What the task requires => Exact wording is required for every entry; transcribe all of them and leave the images out.

Records =>
++++++++++

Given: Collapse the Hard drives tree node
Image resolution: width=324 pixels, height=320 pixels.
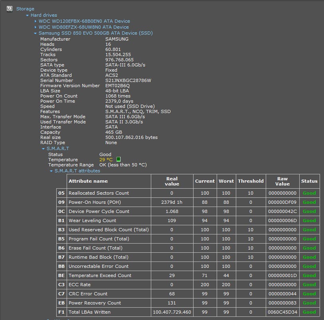Looking at the screenshot, I should tap(27, 16).
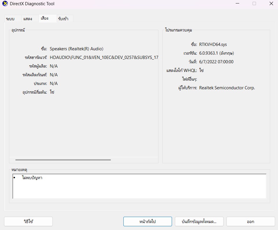Screen dimensions: 278x230
Task: Click the Speakers (Realtek(R) Audio) device name
Action: [76, 49]
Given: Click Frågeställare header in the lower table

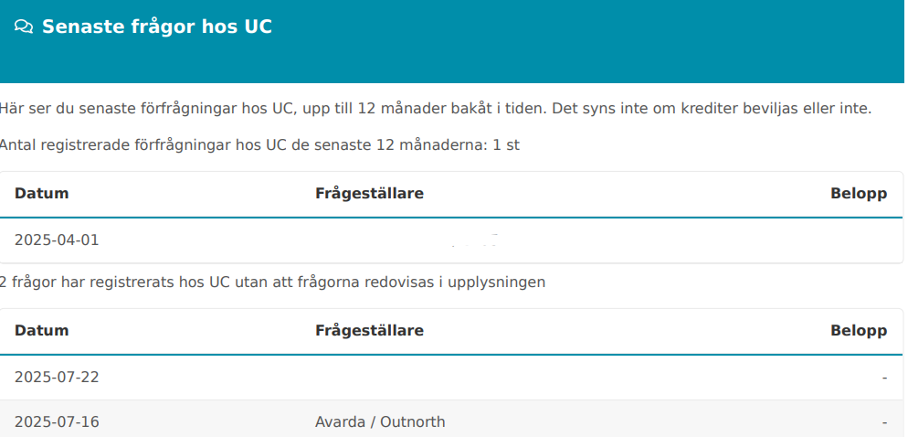Looking at the screenshot, I should [369, 331].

++++++++++

Written answer =>
Given: Collapse the Hard drives tree node
Image resolution: width=324 pixels, height=320 pixels.
Looking at the screenshot, I should tap(27, 16).
Screen dimensions: 278x230
Task: Click the Speakers (Realtek(R) Audio) device name
Action: [76, 49]
Given: Click Frågeställare header in the lower table

Looking at the screenshot, I should [369, 331].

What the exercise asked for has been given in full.